Tackling the schema:
What you should do is (see fiddle here - adapted from @Akina's - I added a collected garment of yellow colour. I don't know what's going on with the id
column and I've ignored it hereafter).
So, you create a VIEW
- if you can't change the schema due to other constraints - I appreciate that DBAs/programmers don't always have (complete) control over their environments.
View:
CREATE VIEW demo_view AS
(
SELECT
x.user_id AS "uid",
x.data AS "color",
CAST(
CONCAT
(
SUBSTRING(y.data, 7, 10),
SUBSTRING(y.data, 3, 4),
SUBSTRING(y.data, 1, 2)
) AS DATE
) AS c_date
FROM demo x
JOIN demo y
ON x.user_id = y.user_id
AND x.title = 'COLOR'
AND y.title = 'DATE'
);
Table:
CREATE TABLE demo_tab AS
(
SELECT * FROM demo_view
--
-- Could also construct it as above!
--
);
Then your query on the table (could be on the view also - see fiddle) will be as simple as:
SELECT
dt.color AS "Color",
SUM(CASE
WHEN dt.c_date IS NOT NULL THEN 1
ELSE 0
END
) AS "Collected",
COUNT(*) AS "Total"
FROM demo_tab dt
GROUP BY dt.color;
Result (identical for all queries):
Color Collected Total
RED 2 2
YELLOW 1 2
PINK 3 3
Now, why, you may ask am I using the "complex" SUM(CASE...
instead of the relatively "easy" SUM(t1.data IS NOT NULL)...
of Akina's answer here. If you try and run his fiddle using PostgreSQL (see here), it fails. The SUM(... IS NOT NULL)
construct is MySQL specific whereas the other works with PostgreSQL, SQLServer and MySQL! If in doubt - test on PostgreSQL - if it doesn't work there, there's usually something fishy going on!
If you want to (or are obliged to) persist with the schema as it currently is, then run this:
SELECT
t2.data AS "Color",
SUM(CASE
WHEN t1.data IS NOT NULL THEN 1
ELSE 0
END
) AS "Collected",
COUNT(*) Total,
CAST(SUM(CASE
WHEN t1.data IS NOT NULL THEN 1
ELSE 0
END
) AS FLOAT) * 100 / COUNT(*) AS "% collected"
FROM demo t1
JOIN demo t2 ON t1.user_id = t2.user_id
WHERE t1.title = 'DATE'
AND t2.title = 'COLOR'
GROUP BY t2.data
ORDER BY 1;
Result - added a percentage collected field to it!

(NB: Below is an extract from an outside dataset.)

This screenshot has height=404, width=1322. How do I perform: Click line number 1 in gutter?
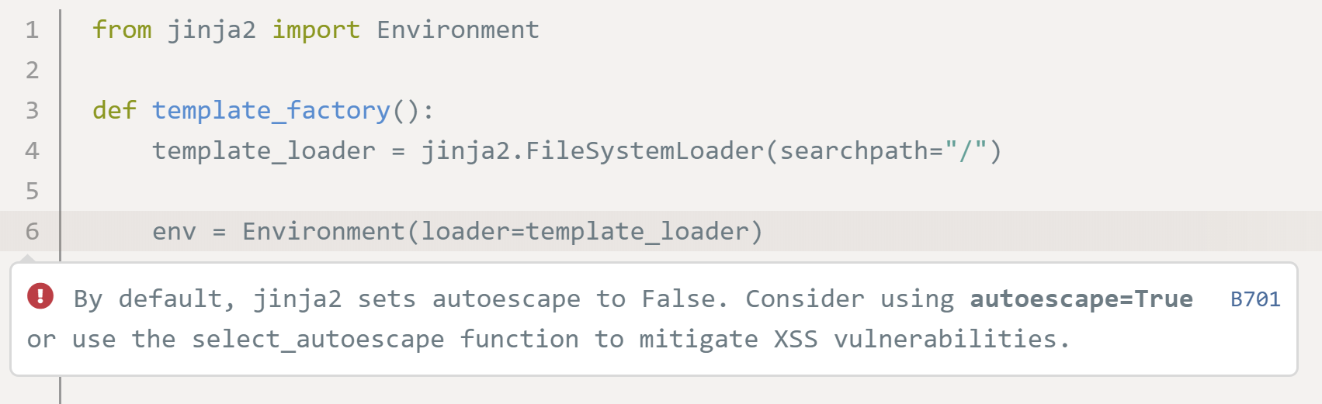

Color Collected Total % collected
PINK 3 3 100
RED 2 2 100
YELLOW 1 2 50
I did a performance analysis - see fiddle - using profiling - check the manual:
SET PROFILING = 1;
Run your queries
SHOW PROFILES;
Result (typical one shown - ran several times - may vary! Queries may be truncated):
Query_ID Duration Query
1 0.00056325 SELECT
dt.color AS "Color",
COUNT(dt.c_date) AS "Collected",
COUNT(*) AS "Total"
FROM demo_tab dt
GROUP BY dt.color
ORDER BY dt.color
Query_ID Duration Query
2 0.00064050 SELECT
dt.color AS "Color",
SUM(CASE
WHEN dt.c_date IS NOT NULL THEN 1
ELSE 0
END
) AS "Collected",
COUNT(*) AS "Total"
FROM demo_tab dt
GROUP BY dt.color
3 0.00074950 SELECT
t2.data AS "Color",
SUM(CASE
WHEN t1.data IS NOT NULL THEN 1
ELSE 0
END
) AS "Collected",
COUNT(*) Total,
CAST(SUM(CASE
WHEN t1.data IS NOT NULL THEN 1
ELSE 0
END
) AS FLOAT) * 100 / COUNT(*) AS "% collected"
FROM demo t1
JOIN demo t2 ON t1.user_id =
4 0.00075000 SELECT
v.color AS "Color",
SUM(CASE
WHEN v.c_date IS NOT NULL THEN 1
ELSE 0
END
) AS "Collected",
COUNT(*) AS "Total"
FROM demo_view v
GROUP BY v.color
SET PROFILING = 0;
The table-based query very frequently has the smallest duration (~ 90% of the time - we don't know what's going on with the rest of the dbfiddle server). The query plan for the table-based query is much shorter (EXPLAIN ANALYZE
- see fiddle) than the others - good rule of thumb, the shorter the plan, the faster the query!
If you want to use standard SQL (and you should!), you can use this command (see bottom of fiddle) - you can issue the SET sql_mode='ANSI';
command - from the aforementioned Bill Karwin's answer here.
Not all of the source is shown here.